Objectives: To assess the safety of citalopram as a treatment of depression in patients with epilepsy.
Methods: This is an open, multicentered, uncontrolled study. Depressed epileptic patients on antiepileptic drugs (AEDs) took part in the study. Patients who had a mild frequency of seizures in the 4 previous months underwent treatment with citalopram (20 mg/d) for 4 consecutive months. A change in seizure frequency from the baseline was chosen as the primary measure for the safety of citalopram and efficacy against depressive symptoms was taken as secondary measure. Depression was rated using the Montgomery-Asberg and Zung depression rating scales. Clinical assessments were performed at baseline, and at 2 and 4 months of citalopram therapy.
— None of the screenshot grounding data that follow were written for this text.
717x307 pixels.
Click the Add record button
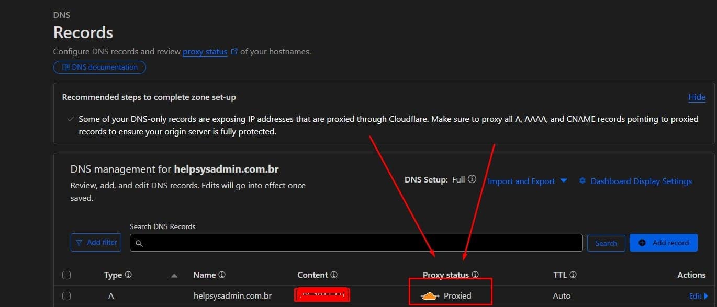[x=663, y=242]
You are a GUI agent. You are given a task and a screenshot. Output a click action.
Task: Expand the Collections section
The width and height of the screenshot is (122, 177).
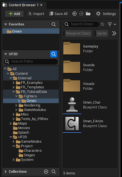pyautogui.click(x=5, y=172)
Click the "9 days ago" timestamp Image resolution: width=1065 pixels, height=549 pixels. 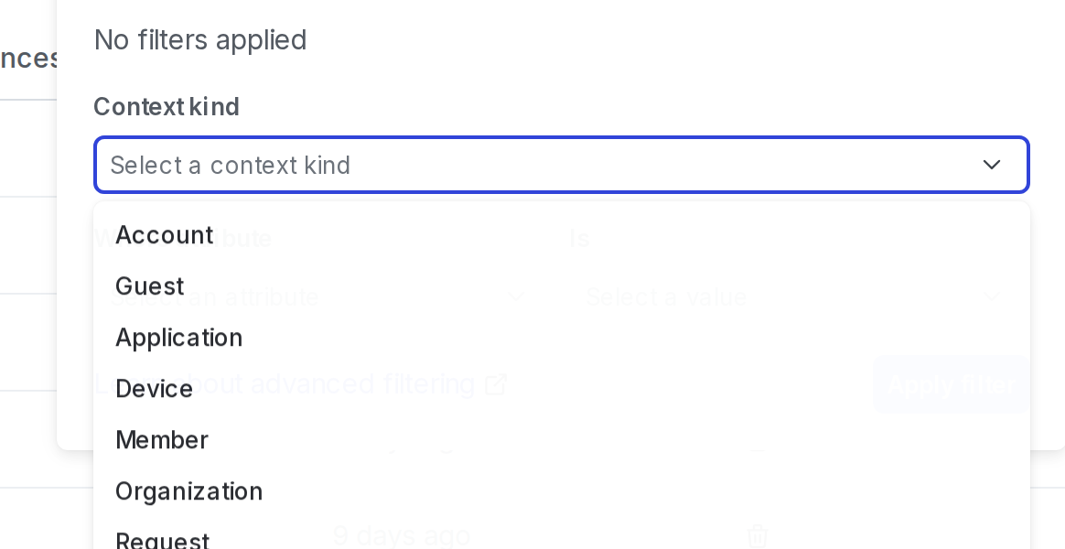coord(402,536)
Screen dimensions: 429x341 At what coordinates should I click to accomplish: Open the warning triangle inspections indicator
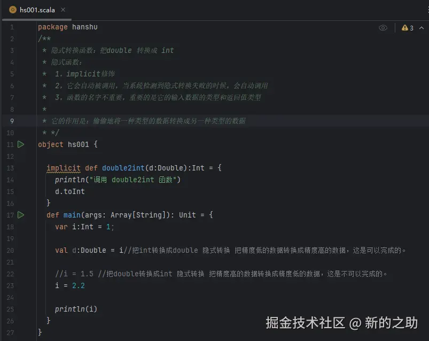coord(405,27)
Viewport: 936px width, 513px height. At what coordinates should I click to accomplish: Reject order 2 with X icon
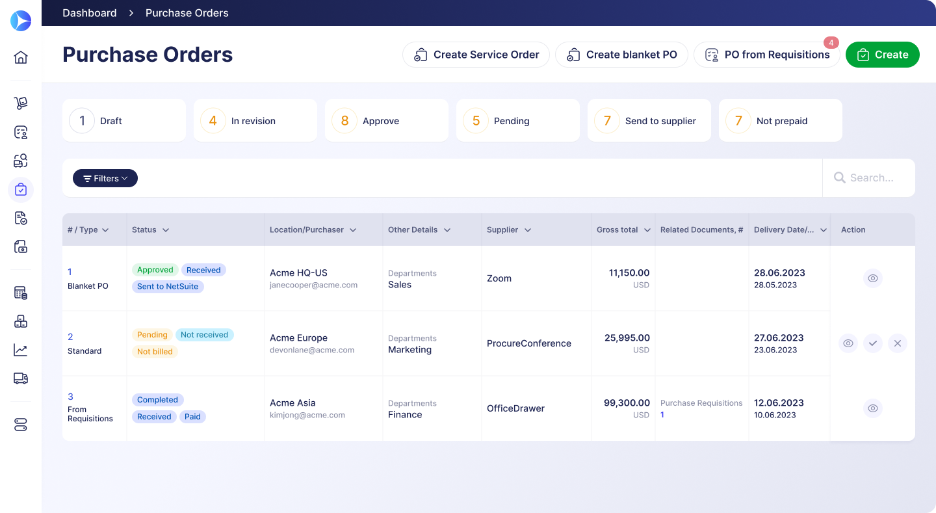(x=897, y=343)
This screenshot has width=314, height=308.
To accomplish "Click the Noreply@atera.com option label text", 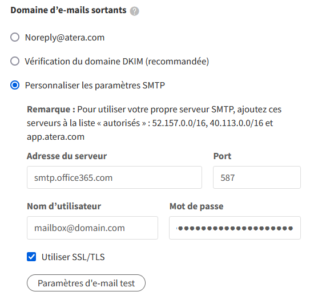I will click(65, 38).
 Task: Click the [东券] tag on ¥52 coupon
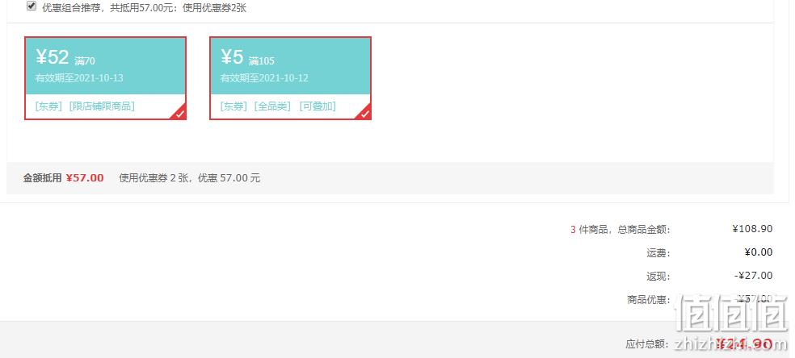tap(48, 106)
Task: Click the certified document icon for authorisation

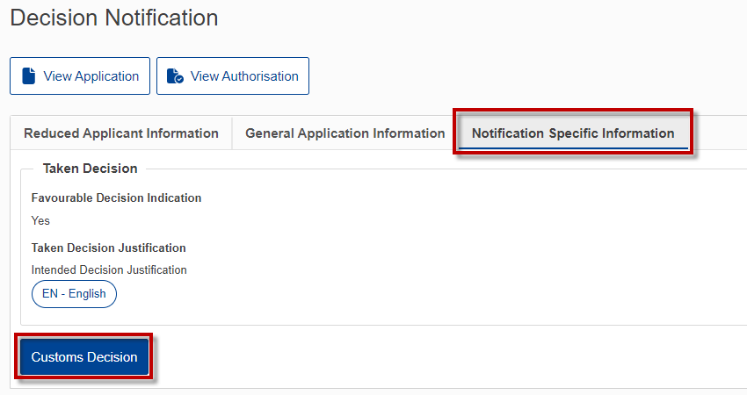Action: tap(175, 76)
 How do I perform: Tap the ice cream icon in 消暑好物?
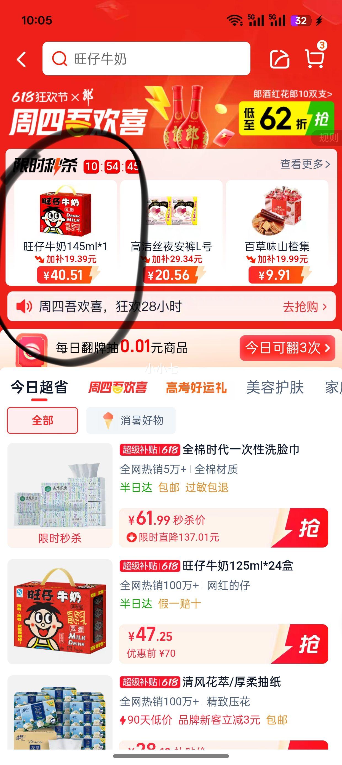coord(108,420)
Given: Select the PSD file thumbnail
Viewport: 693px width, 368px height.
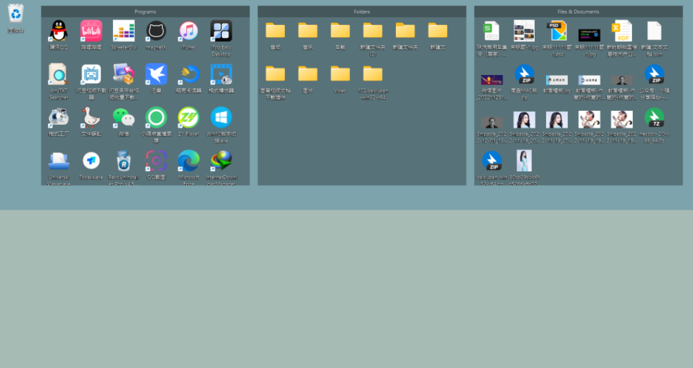Looking at the screenshot, I should click(556, 31).
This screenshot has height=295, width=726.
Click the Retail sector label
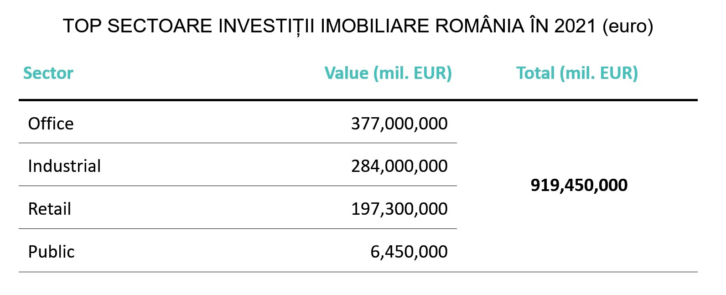[49, 209]
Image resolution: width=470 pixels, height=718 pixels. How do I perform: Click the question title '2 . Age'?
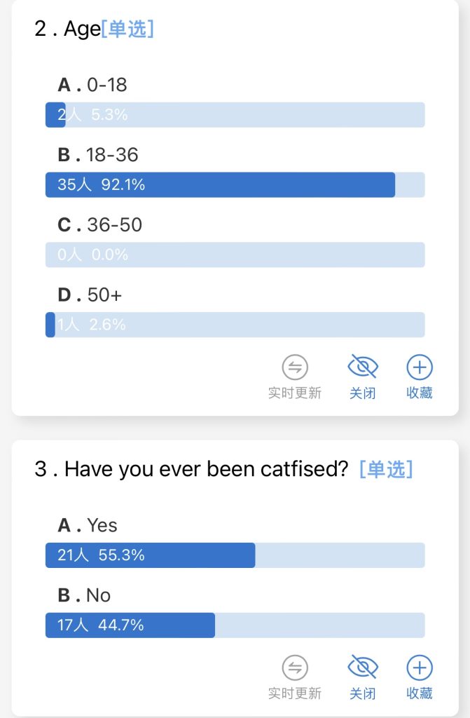point(67,29)
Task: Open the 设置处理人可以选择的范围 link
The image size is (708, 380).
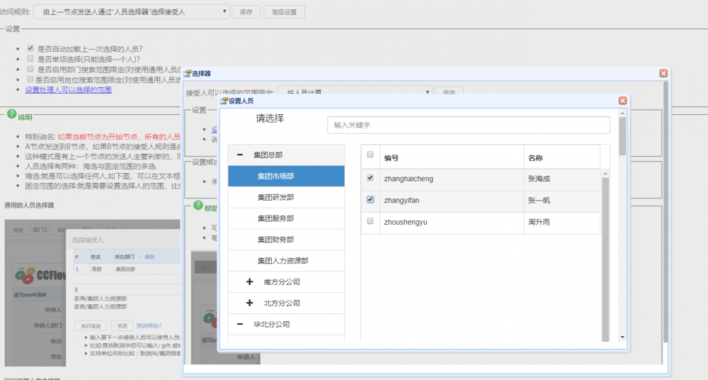Action: pyautogui.click(x=68, y=90)
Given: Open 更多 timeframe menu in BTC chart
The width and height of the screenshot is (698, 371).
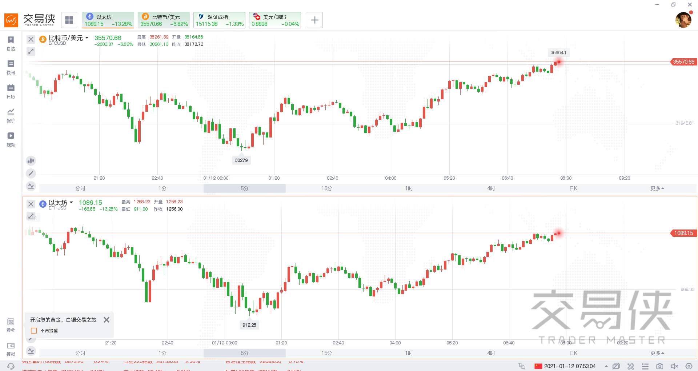Looking at the screenshot, I should pos(657,188).
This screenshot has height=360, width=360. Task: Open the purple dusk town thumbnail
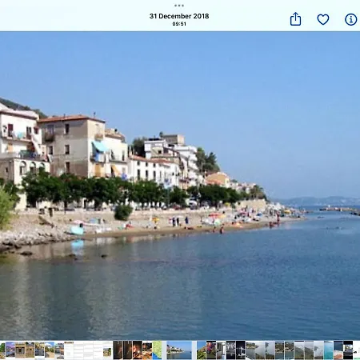pyautogui.click(x=10, y=350)
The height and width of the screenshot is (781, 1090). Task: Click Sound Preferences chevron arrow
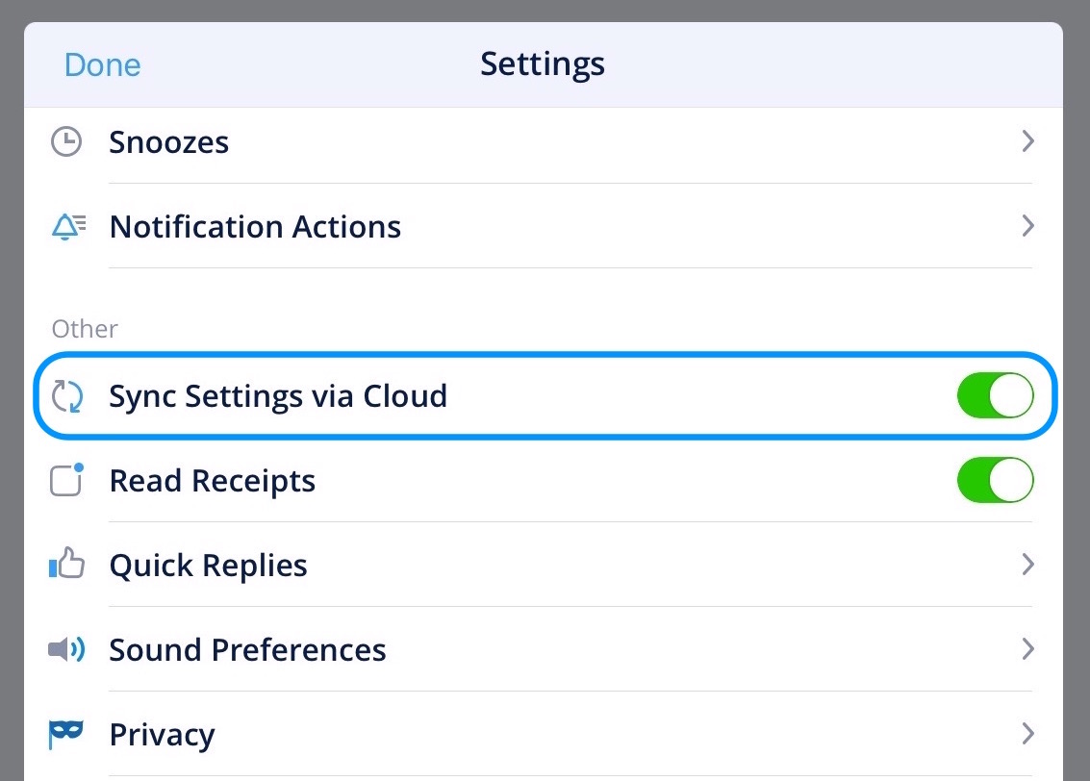pyautogui.click(x=1027, y=649)
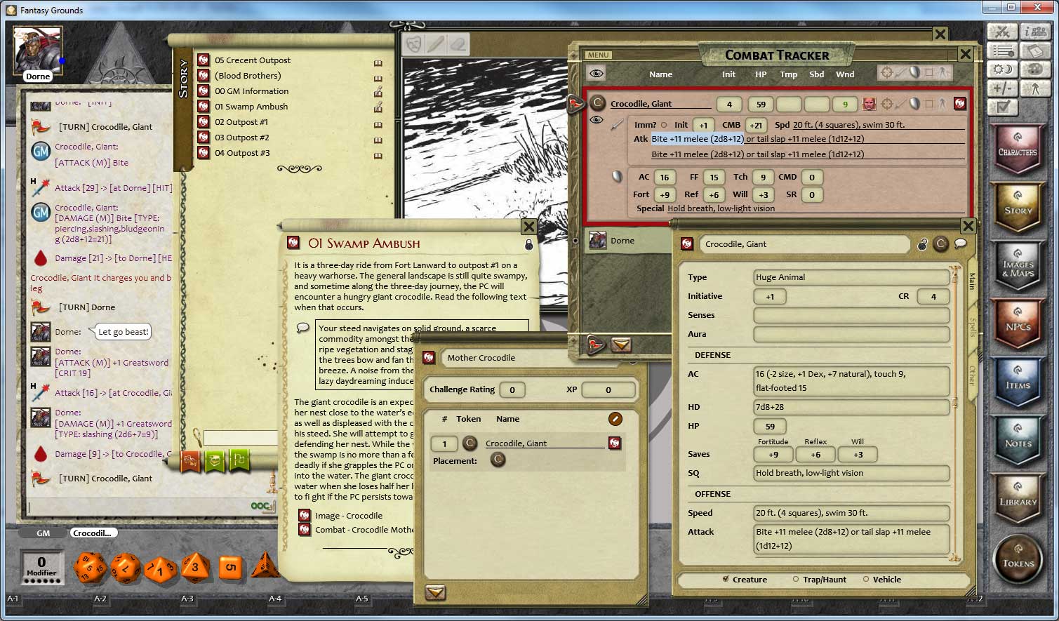Viewport: 1059px width, 621px height.
Task: Open the MENU dropdown on the Combat Tracker
Action: (x=597, y=55)
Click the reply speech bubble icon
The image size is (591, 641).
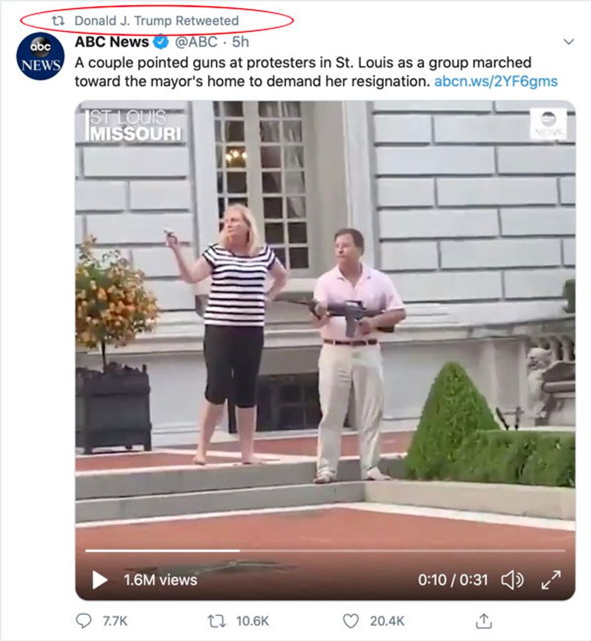[84, 621]
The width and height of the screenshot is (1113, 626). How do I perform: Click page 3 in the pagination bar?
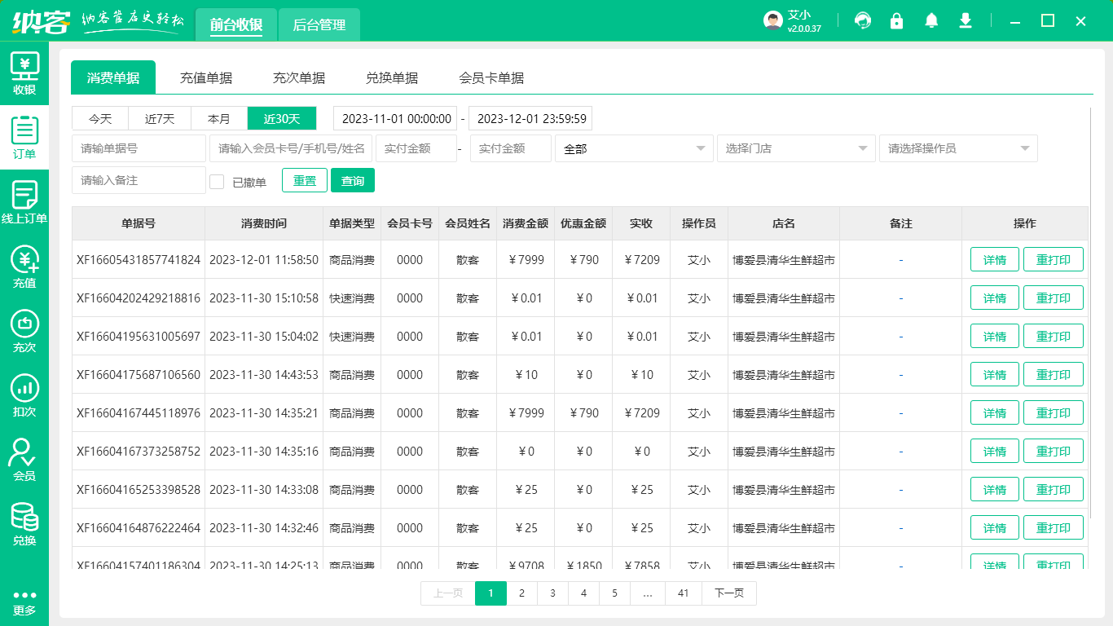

Results: Forty-five patients were enrolled. Six patients dropped out of the study early: none of them because of a deterioration of seizure frequency. An overall improvement in seizure frequency was observed in the 39 patients who completed the study. Plasma AED concentrations were unchanged during therapy, and depressive symptoms improved markedly. Twenty-two patients complained of adverse effects, mainly headache, nausea, dizziness, somnolence, and fatigue.
Conclusions: In this open, multicentered, uncontrolled study, 4 months' of treatment with citalopram (20 mg/d) were associated with an improvement in depressive symptoms and reduction in seizure frequency.